OA Data Migration to Spot 1.0

This document is intended for any developer or sysadmin who wants to migrate their existing OA data to Spot 1.0. In previous Spot releases, OA data was stored in CSV files in a given location in the server used for OA (specified in spot.conf during original installation). In Spot 1.0, OA data is stored in Impala tables.
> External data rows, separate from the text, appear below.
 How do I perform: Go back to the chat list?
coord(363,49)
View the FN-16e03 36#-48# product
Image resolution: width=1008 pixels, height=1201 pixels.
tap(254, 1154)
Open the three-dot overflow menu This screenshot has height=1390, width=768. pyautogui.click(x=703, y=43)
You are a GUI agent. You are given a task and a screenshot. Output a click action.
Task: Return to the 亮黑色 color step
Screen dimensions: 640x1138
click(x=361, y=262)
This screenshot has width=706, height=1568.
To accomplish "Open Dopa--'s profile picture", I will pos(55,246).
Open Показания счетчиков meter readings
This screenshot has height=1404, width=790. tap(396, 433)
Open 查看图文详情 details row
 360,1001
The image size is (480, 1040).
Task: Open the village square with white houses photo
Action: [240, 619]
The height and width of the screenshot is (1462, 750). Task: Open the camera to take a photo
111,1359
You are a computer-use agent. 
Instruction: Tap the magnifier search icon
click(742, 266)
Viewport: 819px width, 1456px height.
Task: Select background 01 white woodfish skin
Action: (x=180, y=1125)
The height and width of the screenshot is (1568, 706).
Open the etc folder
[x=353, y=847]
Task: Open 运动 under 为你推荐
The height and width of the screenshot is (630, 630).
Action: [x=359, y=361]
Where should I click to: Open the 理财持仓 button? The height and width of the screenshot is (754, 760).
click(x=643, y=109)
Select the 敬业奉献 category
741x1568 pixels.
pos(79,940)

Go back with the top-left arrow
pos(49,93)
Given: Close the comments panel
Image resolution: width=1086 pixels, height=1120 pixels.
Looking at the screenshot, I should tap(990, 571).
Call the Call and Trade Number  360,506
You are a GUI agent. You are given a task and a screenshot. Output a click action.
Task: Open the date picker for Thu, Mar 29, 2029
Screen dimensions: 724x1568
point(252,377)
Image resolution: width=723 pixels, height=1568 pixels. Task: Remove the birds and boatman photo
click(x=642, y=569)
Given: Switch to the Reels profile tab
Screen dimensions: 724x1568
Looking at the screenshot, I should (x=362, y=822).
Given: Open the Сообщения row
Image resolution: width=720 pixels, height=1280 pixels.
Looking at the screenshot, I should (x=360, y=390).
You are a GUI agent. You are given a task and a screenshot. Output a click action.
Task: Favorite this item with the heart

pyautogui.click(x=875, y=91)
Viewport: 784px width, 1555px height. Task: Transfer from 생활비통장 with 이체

The purposes of these scripts are to migrate independently each use case (flow, proxy and dns) from those CSV files into the new Impala tables.

This migration process is optional and only for those users who want to keep usable their OA data (scores, edges, chords, dendros, ingest summaries, storyboards, threat investigations and timelines) generated in the previous Spot version.

Requirements

  • You must run first new Spot setup installation to have the new tables created in Impala.
  • You must log in to the OA server and run these scripts from there.
  • You must run these scripts from the spot-setup/migration folder in the new Spot 1.0 location

CSV to Impala Tables Mapping

Flow

CSV FileImpala Table
flow_scores.csvflow_scores
chord-*.tsvflow_chords
edge-*.tsvflow_edge
is_*.csvflow_ingest_summary
threats.csvflow_storyboard
flow_scores.csv (only scored values)flow_threat_investigation
sbdet-*.tsvflow_timeline

DNS

CSV FileImpala Table
flow_scores.csvdns_scores
edge-*.csvdns_edge
dendro-*.csvdns_dendro
threat-dendro-*.csvdns_threat_dendro
is_*.csvdns_ingest_summary
threats.csvdns_storyboard
dns_scores.csv (only scored values)dns_threat_investigation

Proxy

CSV FileImpala Table
edge-*.csvproxy_edge
is_*.csvproxy_ingest_summary
proxy_scores.csvproxy_scores
threats.csvproxy_storyboard
proxy_scores.csv (only scored values)proxy_threat_investigation
timeline-*.csvproxy_timeline

Data Flow

There is a launch and single script that will migrate all specified pipelines. This process will read each of the CSV from the existing location and import data to Impala tables accordingly, creating first a staging database and tables to load the records in the CSV and then insert that data into the new Spot 1.0 tables. You must execute this migration process from the server where old Spot release is located. You may provide one pipeline or all (flow, dns and proxy) according to your needs and your existing data. At the end of each script, the old data pipeline folder will be moved from the original location to a backup folder. Staging tables and their respective HDFS paths will be removed.

Execution

./migrate_to_spot_1_0.py PIPELINES OLD_OA_PATH STAGING_DB_NAME STAGING_DB_HDFS_PATH NEW_SPOT_IMPALA_DB IMPALA_DAEMON

where variables mean:

  • PIPELINES - Comma-separated list of the pipelines to be migrated
  • OLD_OA_PATH - Path to the old Spot-OA release directory in the local filesystem
  • STAGING_DB_NAME - Name of the staging database to be created to temporarily store these records
  • STAGING_DB_HDFS_PATH - HDFS path of the staging database to be created to temporarily store these records
  • NEW_SPOT_IMPALA_DB - Database name of the Spot 1.0 Impala tables. Use the same as in the spot.conf when the new Spot release was installed
  • IMPALA_DAEMON - Choose an Impala daemon to be used to run scripts' queries.

Example:

./migrate_to_spot_1_0.py 'flow,dns,proxy' '/home/spotuser/incubator-spot_old/spot-oa' 'spot_migration' '/user/spotuser/spot_migration/' 'migrated' 'node01'